◆ PROBLEM DESCRIPTION
Repeat the rows below exactly as they appear, beginning with the line that contains "The image size is (541, 414)." and ending with the line that contains "coordinates (995, 649).".

◆ AVAILABLE DATA
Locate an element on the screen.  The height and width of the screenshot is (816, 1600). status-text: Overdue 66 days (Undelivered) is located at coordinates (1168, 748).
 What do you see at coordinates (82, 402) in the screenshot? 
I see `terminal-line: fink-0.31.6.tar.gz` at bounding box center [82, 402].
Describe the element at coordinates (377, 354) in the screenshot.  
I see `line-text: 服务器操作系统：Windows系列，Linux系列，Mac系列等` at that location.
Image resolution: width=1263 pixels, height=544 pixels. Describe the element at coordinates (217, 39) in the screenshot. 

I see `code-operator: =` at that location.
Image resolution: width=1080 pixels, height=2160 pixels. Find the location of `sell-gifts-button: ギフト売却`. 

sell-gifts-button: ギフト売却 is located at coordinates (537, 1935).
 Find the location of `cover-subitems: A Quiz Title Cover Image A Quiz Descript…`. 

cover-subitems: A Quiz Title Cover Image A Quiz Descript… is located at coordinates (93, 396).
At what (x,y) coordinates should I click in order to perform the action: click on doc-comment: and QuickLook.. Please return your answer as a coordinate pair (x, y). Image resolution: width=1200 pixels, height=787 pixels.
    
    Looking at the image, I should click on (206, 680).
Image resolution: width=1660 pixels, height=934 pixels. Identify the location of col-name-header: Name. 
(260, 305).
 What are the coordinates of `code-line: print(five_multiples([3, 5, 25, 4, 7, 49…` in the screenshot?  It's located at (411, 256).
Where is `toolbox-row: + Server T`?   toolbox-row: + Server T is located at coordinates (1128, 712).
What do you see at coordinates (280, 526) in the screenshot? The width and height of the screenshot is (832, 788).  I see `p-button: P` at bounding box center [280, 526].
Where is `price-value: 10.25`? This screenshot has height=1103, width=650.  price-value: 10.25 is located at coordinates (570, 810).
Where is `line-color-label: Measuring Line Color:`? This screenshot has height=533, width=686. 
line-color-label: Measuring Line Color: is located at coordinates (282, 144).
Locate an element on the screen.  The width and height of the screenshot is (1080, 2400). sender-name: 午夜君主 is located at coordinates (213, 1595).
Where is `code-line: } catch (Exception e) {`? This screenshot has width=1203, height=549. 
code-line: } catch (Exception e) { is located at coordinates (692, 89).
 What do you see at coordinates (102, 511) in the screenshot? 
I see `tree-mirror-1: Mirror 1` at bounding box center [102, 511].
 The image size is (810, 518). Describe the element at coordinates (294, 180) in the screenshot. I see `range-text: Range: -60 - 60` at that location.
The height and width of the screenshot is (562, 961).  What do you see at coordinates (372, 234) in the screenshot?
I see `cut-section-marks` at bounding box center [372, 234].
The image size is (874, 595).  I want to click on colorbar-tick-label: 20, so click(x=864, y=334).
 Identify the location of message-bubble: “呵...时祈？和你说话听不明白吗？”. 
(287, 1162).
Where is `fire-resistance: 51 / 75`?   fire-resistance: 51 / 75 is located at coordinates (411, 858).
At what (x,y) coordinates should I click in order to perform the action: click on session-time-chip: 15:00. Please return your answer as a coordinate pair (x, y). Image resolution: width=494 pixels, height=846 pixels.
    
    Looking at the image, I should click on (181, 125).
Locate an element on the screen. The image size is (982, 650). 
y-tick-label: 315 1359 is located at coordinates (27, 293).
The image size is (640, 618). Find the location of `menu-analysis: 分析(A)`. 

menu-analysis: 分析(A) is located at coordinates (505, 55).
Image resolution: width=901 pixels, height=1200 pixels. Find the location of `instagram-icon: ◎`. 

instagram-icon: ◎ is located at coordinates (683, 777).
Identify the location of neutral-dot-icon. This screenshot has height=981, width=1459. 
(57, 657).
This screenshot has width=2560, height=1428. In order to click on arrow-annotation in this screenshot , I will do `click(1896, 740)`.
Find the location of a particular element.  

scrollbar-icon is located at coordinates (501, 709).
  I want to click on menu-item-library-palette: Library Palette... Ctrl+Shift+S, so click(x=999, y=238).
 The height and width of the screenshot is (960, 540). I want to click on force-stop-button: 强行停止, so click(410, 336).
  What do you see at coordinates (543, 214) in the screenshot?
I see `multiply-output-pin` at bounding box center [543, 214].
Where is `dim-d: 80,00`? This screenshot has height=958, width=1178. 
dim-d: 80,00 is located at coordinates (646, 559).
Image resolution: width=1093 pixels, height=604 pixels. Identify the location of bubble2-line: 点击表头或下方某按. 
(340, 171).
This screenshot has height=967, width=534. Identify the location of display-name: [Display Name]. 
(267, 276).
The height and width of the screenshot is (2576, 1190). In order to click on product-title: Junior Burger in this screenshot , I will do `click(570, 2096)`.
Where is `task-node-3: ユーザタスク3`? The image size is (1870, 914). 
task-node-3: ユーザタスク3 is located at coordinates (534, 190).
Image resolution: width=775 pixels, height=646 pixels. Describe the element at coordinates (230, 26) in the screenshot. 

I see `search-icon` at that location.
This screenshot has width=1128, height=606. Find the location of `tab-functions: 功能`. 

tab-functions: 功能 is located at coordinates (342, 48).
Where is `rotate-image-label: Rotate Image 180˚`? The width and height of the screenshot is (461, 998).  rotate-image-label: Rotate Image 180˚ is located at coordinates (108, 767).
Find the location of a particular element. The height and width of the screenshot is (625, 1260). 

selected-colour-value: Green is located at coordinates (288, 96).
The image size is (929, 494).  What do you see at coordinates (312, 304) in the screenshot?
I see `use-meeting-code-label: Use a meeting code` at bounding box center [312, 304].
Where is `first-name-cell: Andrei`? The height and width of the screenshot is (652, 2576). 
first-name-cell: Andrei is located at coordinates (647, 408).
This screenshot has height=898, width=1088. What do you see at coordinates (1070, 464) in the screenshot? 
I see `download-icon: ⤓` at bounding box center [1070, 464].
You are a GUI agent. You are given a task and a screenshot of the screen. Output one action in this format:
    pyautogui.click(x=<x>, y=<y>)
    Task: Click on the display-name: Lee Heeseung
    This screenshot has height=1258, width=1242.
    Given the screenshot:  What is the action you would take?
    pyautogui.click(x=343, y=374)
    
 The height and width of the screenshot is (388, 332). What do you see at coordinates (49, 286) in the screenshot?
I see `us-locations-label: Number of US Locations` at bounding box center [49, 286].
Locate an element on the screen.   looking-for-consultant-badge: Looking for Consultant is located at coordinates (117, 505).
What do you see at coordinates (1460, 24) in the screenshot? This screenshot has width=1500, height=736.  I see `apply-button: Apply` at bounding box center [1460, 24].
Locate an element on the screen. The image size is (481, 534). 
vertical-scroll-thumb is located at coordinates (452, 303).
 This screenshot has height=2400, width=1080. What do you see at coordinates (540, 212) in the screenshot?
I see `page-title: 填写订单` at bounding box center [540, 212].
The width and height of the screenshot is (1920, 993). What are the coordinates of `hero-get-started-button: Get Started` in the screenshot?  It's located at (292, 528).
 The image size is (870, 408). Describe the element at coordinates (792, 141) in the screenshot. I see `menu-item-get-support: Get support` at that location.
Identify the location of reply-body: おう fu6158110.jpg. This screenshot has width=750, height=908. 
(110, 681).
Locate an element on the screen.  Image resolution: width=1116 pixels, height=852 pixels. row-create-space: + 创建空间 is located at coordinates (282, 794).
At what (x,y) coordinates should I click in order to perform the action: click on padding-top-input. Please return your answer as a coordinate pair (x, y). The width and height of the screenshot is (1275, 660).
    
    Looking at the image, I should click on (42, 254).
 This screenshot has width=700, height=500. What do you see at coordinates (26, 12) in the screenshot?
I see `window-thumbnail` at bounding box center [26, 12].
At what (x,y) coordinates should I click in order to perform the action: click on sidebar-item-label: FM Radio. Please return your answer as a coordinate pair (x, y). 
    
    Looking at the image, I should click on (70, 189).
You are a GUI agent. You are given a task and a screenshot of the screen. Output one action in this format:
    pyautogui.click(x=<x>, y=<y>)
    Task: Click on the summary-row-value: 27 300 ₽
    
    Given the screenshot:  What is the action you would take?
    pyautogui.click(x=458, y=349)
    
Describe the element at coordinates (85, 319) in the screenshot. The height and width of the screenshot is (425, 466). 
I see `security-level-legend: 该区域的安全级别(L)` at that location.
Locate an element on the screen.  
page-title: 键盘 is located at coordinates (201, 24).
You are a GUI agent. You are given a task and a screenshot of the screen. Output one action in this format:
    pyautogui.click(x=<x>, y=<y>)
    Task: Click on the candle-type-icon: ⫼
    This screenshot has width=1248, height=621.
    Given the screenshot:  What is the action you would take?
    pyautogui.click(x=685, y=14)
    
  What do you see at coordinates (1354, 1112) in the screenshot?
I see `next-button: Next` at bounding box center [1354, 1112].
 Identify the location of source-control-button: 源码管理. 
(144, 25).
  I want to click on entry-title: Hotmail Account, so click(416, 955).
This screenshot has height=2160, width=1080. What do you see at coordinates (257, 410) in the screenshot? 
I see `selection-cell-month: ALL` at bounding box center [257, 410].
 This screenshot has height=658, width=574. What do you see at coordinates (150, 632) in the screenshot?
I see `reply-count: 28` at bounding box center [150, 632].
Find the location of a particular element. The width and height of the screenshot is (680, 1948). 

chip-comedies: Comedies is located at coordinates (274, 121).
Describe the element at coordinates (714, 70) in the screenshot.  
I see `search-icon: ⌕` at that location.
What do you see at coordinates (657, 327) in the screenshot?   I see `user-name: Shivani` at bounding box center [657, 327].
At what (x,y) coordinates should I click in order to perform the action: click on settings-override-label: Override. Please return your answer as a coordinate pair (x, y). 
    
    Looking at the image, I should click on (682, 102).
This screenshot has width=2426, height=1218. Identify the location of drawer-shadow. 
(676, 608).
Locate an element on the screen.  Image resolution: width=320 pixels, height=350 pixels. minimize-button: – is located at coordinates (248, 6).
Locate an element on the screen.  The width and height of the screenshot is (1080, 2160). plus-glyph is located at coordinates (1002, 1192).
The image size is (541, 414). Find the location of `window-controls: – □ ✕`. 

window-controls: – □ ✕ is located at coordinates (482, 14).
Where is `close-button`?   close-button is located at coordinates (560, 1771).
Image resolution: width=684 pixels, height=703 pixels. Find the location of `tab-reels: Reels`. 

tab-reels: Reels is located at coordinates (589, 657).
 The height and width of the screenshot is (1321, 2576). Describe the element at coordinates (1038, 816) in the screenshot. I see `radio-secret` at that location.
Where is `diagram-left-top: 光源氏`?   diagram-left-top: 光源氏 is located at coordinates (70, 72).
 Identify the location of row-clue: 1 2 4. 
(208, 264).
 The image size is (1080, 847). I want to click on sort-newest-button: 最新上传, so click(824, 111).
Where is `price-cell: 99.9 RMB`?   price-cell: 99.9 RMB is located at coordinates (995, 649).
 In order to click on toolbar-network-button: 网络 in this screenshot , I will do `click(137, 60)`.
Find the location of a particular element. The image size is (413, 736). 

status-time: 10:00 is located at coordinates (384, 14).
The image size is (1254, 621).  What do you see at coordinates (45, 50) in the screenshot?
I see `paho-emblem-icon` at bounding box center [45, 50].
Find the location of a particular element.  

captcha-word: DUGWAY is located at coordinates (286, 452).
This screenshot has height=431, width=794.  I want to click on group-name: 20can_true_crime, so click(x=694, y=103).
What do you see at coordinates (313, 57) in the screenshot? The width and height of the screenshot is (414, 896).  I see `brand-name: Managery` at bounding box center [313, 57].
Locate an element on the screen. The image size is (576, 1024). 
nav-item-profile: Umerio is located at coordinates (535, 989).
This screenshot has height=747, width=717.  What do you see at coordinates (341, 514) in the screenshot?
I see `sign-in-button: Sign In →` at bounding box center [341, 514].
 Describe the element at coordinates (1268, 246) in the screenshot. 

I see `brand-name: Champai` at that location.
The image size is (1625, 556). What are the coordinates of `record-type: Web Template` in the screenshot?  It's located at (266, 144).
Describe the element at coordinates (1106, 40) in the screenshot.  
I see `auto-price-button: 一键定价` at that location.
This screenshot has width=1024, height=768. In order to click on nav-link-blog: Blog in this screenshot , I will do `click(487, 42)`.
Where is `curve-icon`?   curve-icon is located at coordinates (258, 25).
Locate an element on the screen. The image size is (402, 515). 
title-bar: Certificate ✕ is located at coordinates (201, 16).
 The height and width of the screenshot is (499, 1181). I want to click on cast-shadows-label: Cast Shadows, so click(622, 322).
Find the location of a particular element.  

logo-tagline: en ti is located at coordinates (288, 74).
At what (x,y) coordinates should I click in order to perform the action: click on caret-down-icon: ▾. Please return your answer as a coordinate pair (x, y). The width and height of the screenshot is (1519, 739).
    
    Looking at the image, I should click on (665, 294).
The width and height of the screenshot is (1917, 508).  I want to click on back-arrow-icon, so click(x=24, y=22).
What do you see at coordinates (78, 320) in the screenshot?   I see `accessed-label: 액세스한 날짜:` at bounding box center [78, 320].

◆ COMPLETED TASK
The image size is (541, 414). Find the location of `window-controls: – □ ✕`. 

window-controls: – □ ✕ is located at coordinates (482, 14).
Where is `close-button`?   close-button is located at coordinates (560, 1771).
Image resolution: width=684 pixels, height=703 pixels. Find the location of `tab-reels: Reels`. 

tab-reels: Reels is located at coordinates (589, 657).
 The height and width of the screenshot is (1321, 2576). Describe the element at coordinates (1038, 816) in the screenshot. I see `radio-secret` at that location.
Where is `diagram-left-top: 光源氏`?   diagram-left-top: 光源氏 is located at coordinates (70, 72).
 Identify the location of row-clue: 1 2 4. 
(208, 264).
 The image size is (1080, 847). I want to click on sort-newest-button: 最新上传, so click(824, 111).
Where is `price-cell: 99.9 RMB`?   price-cell: 99.9 RMB is located at coordinates (995, 649).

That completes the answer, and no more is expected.